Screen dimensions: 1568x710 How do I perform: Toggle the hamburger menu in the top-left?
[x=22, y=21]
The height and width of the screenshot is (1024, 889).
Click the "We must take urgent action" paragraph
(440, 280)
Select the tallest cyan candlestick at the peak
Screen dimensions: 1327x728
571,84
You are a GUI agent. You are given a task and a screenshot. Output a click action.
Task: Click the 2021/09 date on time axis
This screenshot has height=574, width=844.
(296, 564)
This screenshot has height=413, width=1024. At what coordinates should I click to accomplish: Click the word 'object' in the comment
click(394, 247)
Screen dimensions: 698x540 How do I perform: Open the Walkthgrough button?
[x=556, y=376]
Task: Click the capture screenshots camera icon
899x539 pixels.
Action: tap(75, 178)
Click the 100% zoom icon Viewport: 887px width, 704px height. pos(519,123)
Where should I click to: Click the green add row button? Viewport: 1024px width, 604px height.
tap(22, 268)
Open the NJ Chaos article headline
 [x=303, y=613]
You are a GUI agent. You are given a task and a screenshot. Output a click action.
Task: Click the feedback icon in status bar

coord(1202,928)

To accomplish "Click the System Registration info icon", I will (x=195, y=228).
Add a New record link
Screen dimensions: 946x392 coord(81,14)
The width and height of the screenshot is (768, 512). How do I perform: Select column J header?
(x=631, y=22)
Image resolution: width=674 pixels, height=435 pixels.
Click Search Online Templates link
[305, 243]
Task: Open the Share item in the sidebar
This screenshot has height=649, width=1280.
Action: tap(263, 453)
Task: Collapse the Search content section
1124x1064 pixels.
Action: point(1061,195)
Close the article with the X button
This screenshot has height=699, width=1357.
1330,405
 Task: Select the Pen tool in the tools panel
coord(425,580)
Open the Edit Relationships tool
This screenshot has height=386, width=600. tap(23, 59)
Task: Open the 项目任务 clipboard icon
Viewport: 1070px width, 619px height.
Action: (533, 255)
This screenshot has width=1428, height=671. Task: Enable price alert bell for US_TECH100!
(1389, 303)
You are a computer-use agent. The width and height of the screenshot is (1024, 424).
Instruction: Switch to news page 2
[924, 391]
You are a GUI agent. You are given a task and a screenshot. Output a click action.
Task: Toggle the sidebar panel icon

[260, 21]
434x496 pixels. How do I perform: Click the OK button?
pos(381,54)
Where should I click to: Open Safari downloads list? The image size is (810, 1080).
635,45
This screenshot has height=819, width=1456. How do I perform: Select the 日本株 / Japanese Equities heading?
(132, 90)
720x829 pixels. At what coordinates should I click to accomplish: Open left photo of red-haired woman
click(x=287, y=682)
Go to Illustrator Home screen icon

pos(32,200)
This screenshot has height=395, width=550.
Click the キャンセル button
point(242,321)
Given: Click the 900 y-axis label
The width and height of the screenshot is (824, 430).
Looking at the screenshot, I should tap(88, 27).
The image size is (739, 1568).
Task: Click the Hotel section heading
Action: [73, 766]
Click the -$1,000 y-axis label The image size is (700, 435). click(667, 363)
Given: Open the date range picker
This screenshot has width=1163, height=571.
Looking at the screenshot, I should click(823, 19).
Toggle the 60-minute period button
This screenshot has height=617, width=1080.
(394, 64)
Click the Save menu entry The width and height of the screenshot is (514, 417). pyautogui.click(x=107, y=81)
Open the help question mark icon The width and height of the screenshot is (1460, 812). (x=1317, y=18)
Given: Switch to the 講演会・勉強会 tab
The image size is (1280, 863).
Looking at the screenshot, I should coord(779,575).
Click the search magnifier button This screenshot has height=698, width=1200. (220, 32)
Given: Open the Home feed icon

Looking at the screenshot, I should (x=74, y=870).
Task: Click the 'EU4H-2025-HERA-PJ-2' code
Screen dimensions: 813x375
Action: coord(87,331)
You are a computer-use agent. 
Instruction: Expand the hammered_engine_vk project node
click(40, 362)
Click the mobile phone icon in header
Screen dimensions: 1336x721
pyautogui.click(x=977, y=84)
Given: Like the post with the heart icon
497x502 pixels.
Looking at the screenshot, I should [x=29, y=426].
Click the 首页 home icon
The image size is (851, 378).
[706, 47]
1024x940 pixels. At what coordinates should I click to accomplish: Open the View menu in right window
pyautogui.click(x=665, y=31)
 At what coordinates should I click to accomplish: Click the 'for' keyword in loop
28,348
· · · · ·
Please transcribe the full listing exactly, down to the last line.

Screen dimensions: 1568x710 How do I perform: Toggle the hamburger menu in the top-left?
[x=22, y=21]
The height and width of the screenshot is (1024, 889).
Click the "We must take urgent action" paragraph
(440, 280)
Select the tallest cyan candlestick at the peak
Screen dimensions: 1327x728
571,84
You are a GUI agent. You are given a task and a screenshot. Output a click action.
Task: Click the 2021/09 date on time axis
This screenshot has height=574, width=844.
(296, 564)
This screenshot has height=413, width=1024. At what coordinates should I click to accomplish: Click the word 'object' in the comment
click(394, 247)
Screen dimensions: 698x540 How do I perform: Open the Walkthgrough button?
[x=556, y=376]
Task: Click the capture screenshots camera icon
899x539 pixels.
Action: tap(75, 178)
Click the 100% zoom icon Viewport: 887px width, 704px height. pos(519,123)
Where should I click to: Click the green add row button? Viewport: 1024px width, 604px height.
tap(22, 268)
Open the NJ Chaos article headline
 [x=303, y=613]
You are a GUI agent. You are given a task and a screenshot. Output a click action.
Task: Click the feedback icon in status bar

coord(1202,928)

To accomplish "Click the System Registration info icon", I will (x=195, y=228).
Add a New record link
Screen dimensions: 946x392 coord(81,14)
The width and height of the screenshot is (768, 512). How do I perform: Select column J header?
(x=631, y=22)
Image resolution: width=674 pixels, height=435 pixels.
Click Search Online Templates link
[305, 243]
Task: Open the Share item in the sidebar
This screenshot has height=649, width=1280.
Action: tap(263, 453)
Task: Collapse the Search content section
1124x1064 pixels.
Action: point(1061,195)
Close the article with the X button
This screenshot has height=699, width=1357.
1330,405
 Task: Select the Pen tool in the tools panel
coord(425,580)
Open the Edit Relationships tool
This screenshot has height=386, width=600. tap(23, 59)
Task: Open the 项目任务 clipboard icon
Viewport: 1070px width, 619px height.
Action: (533, 255)
This screenshot has width=1428, height=671. Task: Enable price alert bell for US_TECH100!
(1389, 303)
You are a computer-use agent. The width and height of the screenshot is (1024, 424).
Instruction: Switch to news page 2
[924, 391]
You are a GUI agent. You are given a task and a screenshot. Output a click action.
Task: Toggle the sidebar panel icon

[260, 21]
434x496 pixels. How do I perform: Click the OK button?
pos(381,54)
Where should I click to: Open Safari downloads list? The image size is (810, 1080).
635,45
This screenshot has height=819, width=1456. How do I perform: Select the 日本株 / Japanese Equities heading?
(132, 90)
720x829 pixels. At what coordinates should I click to accomplish: Open left photo of red-haired woman
click(x=287, y=682)
Go to Illustrator Home screen icon

pos(32,200)
This screenshot has height=395, width=550.
Click the キャンセル button
point(242,321)
Given: Click the 900 y-axis label
The width and height of the screenshot is (824, 430).
Looking at the screenshot, I should tap(88, 27).
The image size is (739, 1568).
Task: Click the Hotel section heading
Action: [73, 766]
Click the -$1,000 y-axis label The image size is (700, 435). click(667, 363)
Given: Open the date range picker
This screenshot has width=1163, height=571.
Looking at the screenshot, I should click(823, 19).
Toggle the 60-minute period button
This screenshot has height=617, width=1080.
(394, 64)
Click the Save menu entry The width and height of the screenshot is (514, 417). pyautogui.click(x=107, y=81)
Open the help question mark icon The width and height of the screenshot is (1460, 812). (x=1317, y=18)
Given: Switch to the 講演会・勉強会 tab
The image size is (1280, 863).
Looking at the screenshot, I should coord(779,575).
Click the search magnifier button This screenshot has height=698, width=1200. (220, 32)
Given: Open the Home feed icon

Looking at the screenshot, I should (x=74, y=870).
Task: Click the 'EU4H-2025-HERA-PJ-2' code
Screen dimensions: 813x375
Action: coord(87,331)
You are a computer-use agent. 
Instruction: Expand the hammered_engine_vk project node
click(40, 362)
Click the mobile phone icon in header
Screen dimensions: 1336x721
pyautogui.click(x=977, y=84)
Given: Like the post with the heart icon
497x502 pixels.
Looking at the screenshot, I should [x=29, y=426].
Click the 首页 home icon
The image size is (851, 378).
[706, 47]
1024x940 pixels. At what coordinates should I click to accomplish: Open the View menu in right window
pyautogui.click(x=665, y=31)
 At what coordinates should I click to accomplish: Click the 'for' keyword in loop
28,348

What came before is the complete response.